The case is McIntosh v. City of New York, a summary order decided on January 25. We had a judge in the United States Courthouse in White Plains who used to say that when the police arrested someone but then dropped the charges, the police were giving him a ticket to the courthouse. That was only partially true. You could file the suit and frame the complaint in a way that makes it look like the police lacked probable cause, but an acquittal or dismissal without a criminal trial does not mean you can successfully sue the police.
In this case, the plaintiff got into a fight with her boyfriend, who called the police and showed them her injuries from the fight. The charges against McIntosh were later dropped. McIntosh then sued the police for false arrest. The Court of Appeals (Katzmann, Pooler and Kearse) affirms the grant of summary judgment against the plaintiff. Not only were the arresting officers dispatched to the scene after the boyfriend alleged that plaintiff had attacked him, but the police saw the boyfriend's scratches and bite marks. This was enough to arrest plaintiff for assault and harassment.
In trying to avoid summary judgment, plaintiff argued that the police should have known better than to believe the boyfriend's version of events and that they should have credited plaintiff's account instead. This argument has been rejected in prior cases. "Absent circumstances that raise doubts about the victim's veracity, the veracity of citizen complaints who are the victims of the very crime they report to the police is assumed." That language is from Lee v. Sandberg, 136 F.3d 94, 103 (2d Cir. 1997).
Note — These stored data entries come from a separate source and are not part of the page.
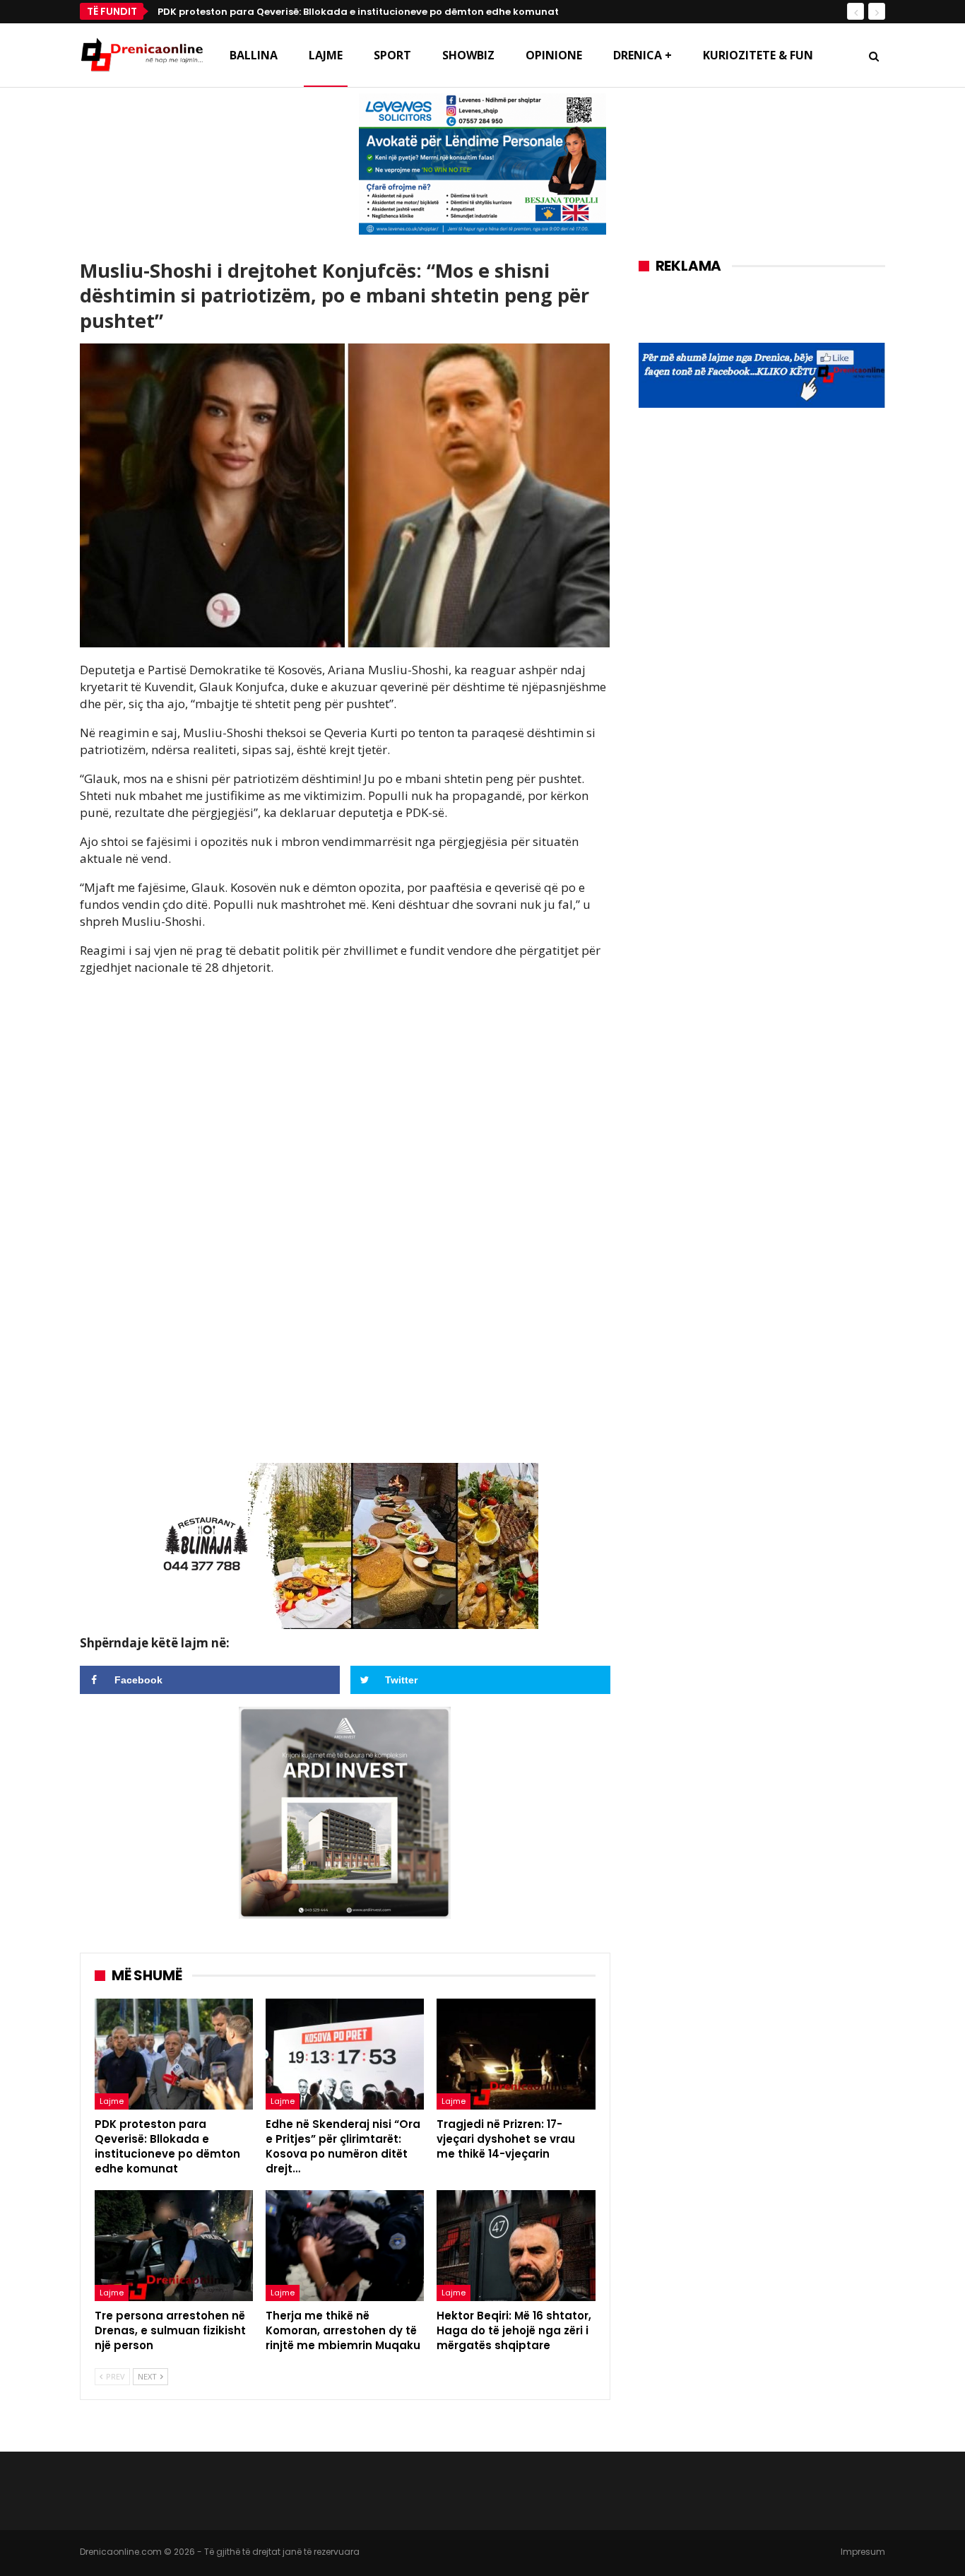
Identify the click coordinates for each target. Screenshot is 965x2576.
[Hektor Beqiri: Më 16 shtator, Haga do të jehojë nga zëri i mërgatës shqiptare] (516, 2245)
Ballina (254, 55)
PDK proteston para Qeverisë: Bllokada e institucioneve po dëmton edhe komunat (358, 11)
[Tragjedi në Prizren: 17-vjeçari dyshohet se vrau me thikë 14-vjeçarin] (516, 2054)
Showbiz (468, 55)
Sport (392, 55)
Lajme (326, 55)
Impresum (863, 2552)
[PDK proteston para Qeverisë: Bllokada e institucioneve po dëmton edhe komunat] (174, 2054)
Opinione (554, 55)
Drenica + (642, 55)
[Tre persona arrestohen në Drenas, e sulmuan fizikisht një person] (174, 2245)
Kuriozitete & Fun (758, 55)
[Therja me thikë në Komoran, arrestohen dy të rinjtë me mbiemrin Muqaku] (345, 2245)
Interesting footnote turns up in this case. Plaintiff argues the police fabricated evidence against her, a substantive due process violation. But manufactured evidence by itself does not give you a case, especially if the arrest is otherwise supported by probable cause. As it happens, the Court of Appeals says in a footnote, the district court said the existence of probable cause is enough to defeat the due process claim. That was incorrect, the Circuit says, as per a Second Circuit ruling, Garnett v. Undercover Officer, 838 F.3d 265 (2d Cir. 2016), which said a Section 1983 case based on an officer's false information can proceed even if the police have probable cause to arrest. But that is harmless error in this case because the trial court reached the correct result. The footnote continues with this:
although we note that there may be some tension in our jurisprudence concerning the fabrication of evidence, we need not resolve any such confusion here because McIntosh was not subjected any deprivation due to fabricated evidence. Compare, e.g., Dufort v. City of New York, 874 F.3d 338, 355 (2d Cir. 2017) (“Mere attempts to withhold or falsify evidence cannot form the basis for a § 1983 claim for a violation of the right to due process when those attempts have no impact on the conduct of a criminal trial” because “[t]he constitutional right on which [such a] claim rests is the right to have one’s case tried based on an accurate evidentiary record that has not been manipulated by the prosecution.”); with Garnett, 838 F.3d at 277 (“The setting of bail, which may make the difference between freedom and confinement pending trial, and the prosecutor’s decision to pursue charges rather than to dismiss the complaint without further action, may depend on the prosecutor’s and magistrate’s assessments of the strengths of the case, which in turn may be critically influenced by fabricated evidence. Thus, a further deprivation of liberty can result from the fabrication of evidence even if the initial arrest is lawful.”).So we have some confusion in the Second Circuit about when you can sue over false police evidence. That conflict will be resolved some day, just not this case.